L’histoire était bidonnée, mais, quoique rapidement déclarée comme fausse, les réactions d’indignation étaient vraies et ne cessèrent pas. C’est l’atout des habiles fabricants du virtuel : ce qu’ils montrent est faux, mais les réactions qu’ils produisent sont réelles et interagissent avec la réalité.
- Les clés pour un peu de lucidité
L’espace numérique est un lieu qui foisonne de contenus virtuels. C’est un espace en expansion constante. Notre fragile conscience peut à tout moment nous faire prendre des vessies pour des lanternes. Quelles solutions s’offrent alors à nous ?
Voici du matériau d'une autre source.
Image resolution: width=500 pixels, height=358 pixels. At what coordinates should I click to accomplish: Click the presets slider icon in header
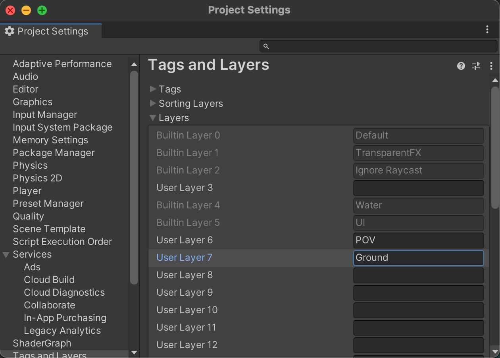pyautogui.click(x=476, y=66)
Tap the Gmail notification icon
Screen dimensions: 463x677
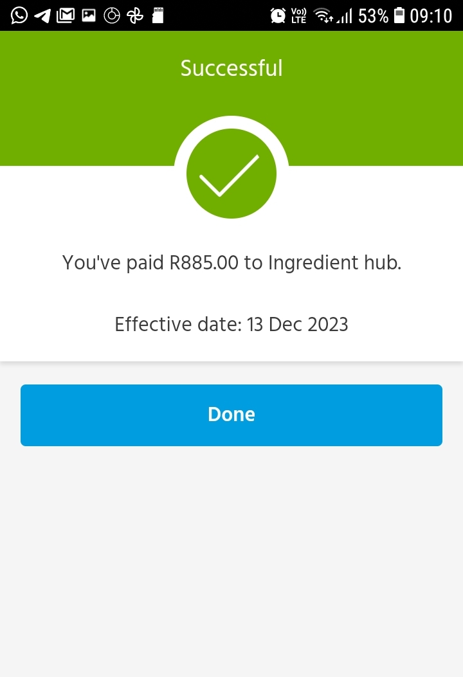pos(66,15)
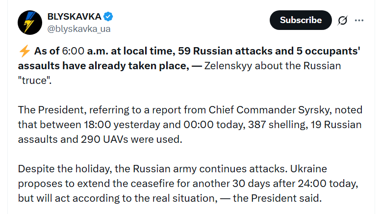Open Grok explain-this-post icon

tap(343, 20)
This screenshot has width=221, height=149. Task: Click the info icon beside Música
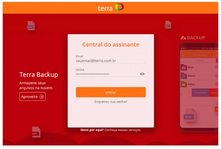coord(217,76)
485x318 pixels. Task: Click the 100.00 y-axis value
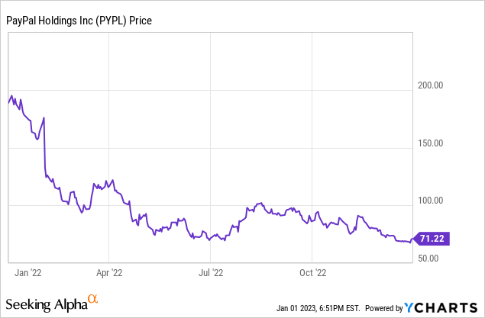pos(428,201)

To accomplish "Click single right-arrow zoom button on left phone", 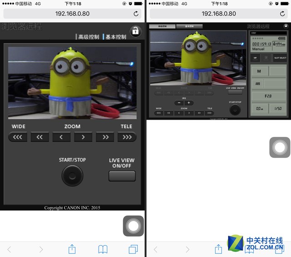I will pos(83,137).
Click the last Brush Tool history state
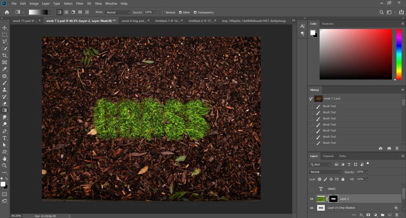The image size is (406, 218). click(329, 143)
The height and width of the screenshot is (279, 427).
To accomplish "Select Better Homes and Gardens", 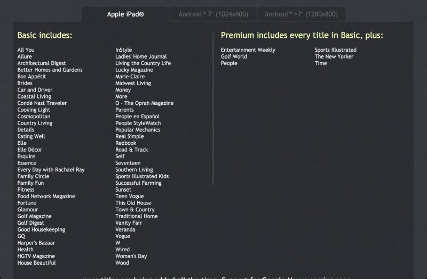I will [50, 70].
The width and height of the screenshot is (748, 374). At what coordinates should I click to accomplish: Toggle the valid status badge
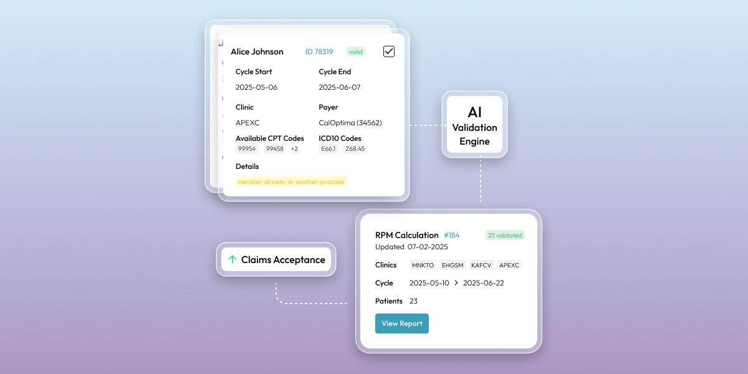pos(355,52)
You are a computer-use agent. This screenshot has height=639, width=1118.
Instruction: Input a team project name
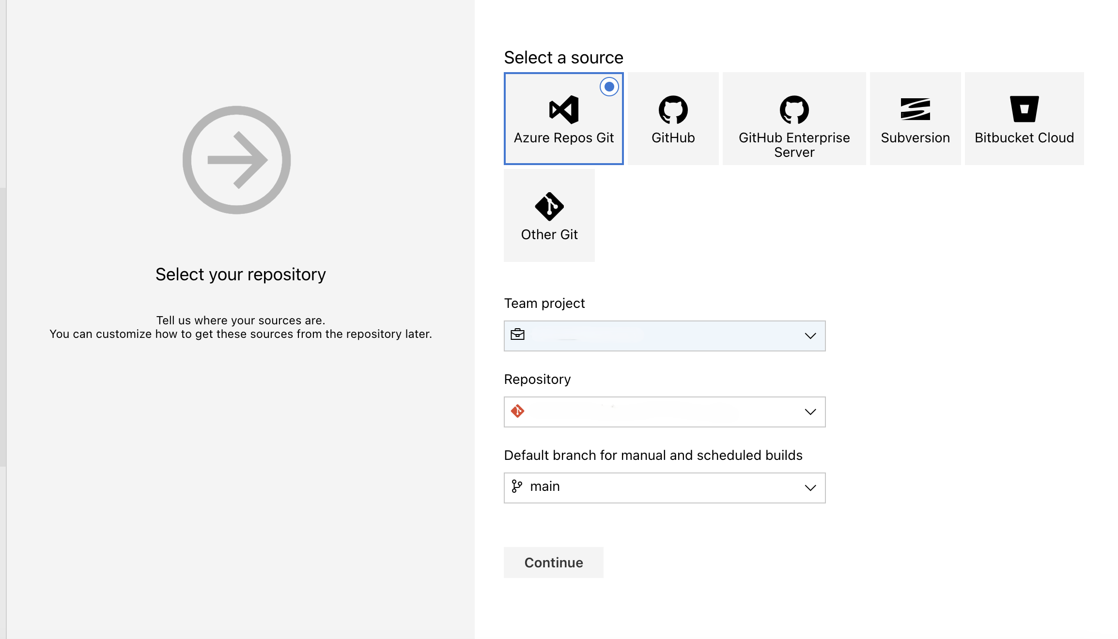pyautogui.click(x=664, y=335)
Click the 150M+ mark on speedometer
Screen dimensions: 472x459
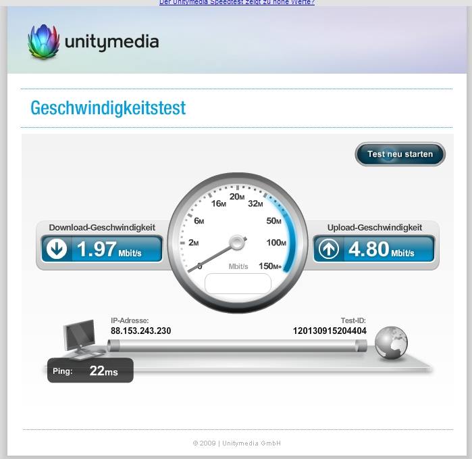pyautogui.click(x=270, y=266)
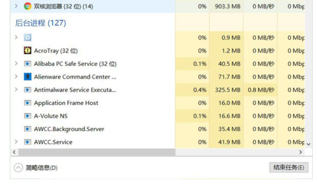Select the 后台进程 (127) group header

[x=40, y=23]
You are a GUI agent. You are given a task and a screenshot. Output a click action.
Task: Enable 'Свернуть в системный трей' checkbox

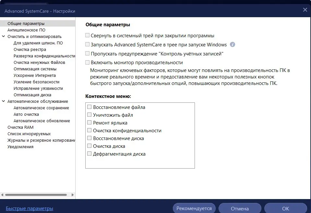click(x=87, y=35)
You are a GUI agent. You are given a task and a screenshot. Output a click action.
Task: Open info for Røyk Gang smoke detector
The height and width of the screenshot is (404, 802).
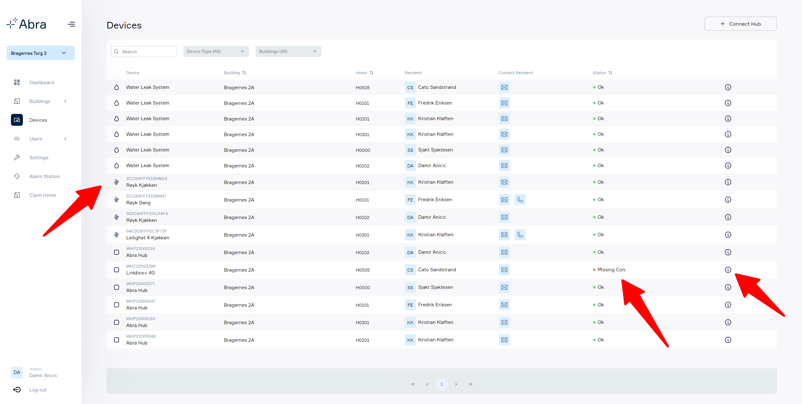728,200
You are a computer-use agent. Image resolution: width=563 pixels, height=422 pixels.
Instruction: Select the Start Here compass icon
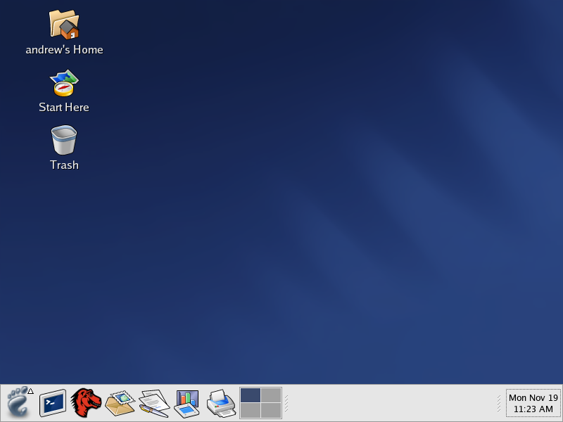click(x=64, y=83)
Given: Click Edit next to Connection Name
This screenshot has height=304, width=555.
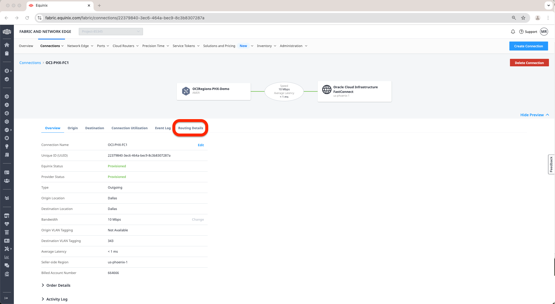Looking at the screenshot, I should coord(201,145).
- -Tout d’abord, une inépuisable curiosité à observer et à comparer les sources d’information. Internet met à notre disposition des outils pour vérifier un texte ou une image. Des sites comme Les Décodeurs ou Arrêt sur images sont pédagogiques : leurs journalistes montrent les méthodes et les moyens à notre disposition pour analyser et vérifier une information. C’est à la portée de toute personne qui veut bien s’en donner la peine. Le piège est de se laisser enfermer dans des réseaux sociaux qui moulinent les mêmes informations et fabriquent des rengaines à mensonges.
- -Une posture d’humilité, c’est-à-dire accepter l’idée que nous pouvons facilement nous tromper et être trompés. Une prévention possible est dans la mémoire de notre passé. Ce que l’on appelle le devoir de mémoire. L’histoire du monde est une constante série d’erreurs dont certaines ont été très douloureuses.
- -La saine pratique du doute. Le cogito de l’internaute pourrait être : « Je doute donc je suis. » Pas le doute systématique et obtus du complotiste, mais le doute constructif de celui qui n’est pas embarrassé de préjugés, le doute de celui qui reste sur le principe de la discussion ouverte, le doute de celui qui accepte le débat et écoute les arguments de chacun.
La liberté de conscience n’est pas celle de croire, mais celle de douter.
1 T. Hoving, False Impressions. The Hunt for Big-Time Art Fake, Paperback, 1997.
2 P. Clervoy, Vérité ou mensonge, Paris, Odile Jacob, 2021. La fauvette est l’oiseau qui, malgré d’importantes différences morphologiques, s’obstine à nourrir l’oisillon de coucou qui a pris la place de ses œufs dans son nid.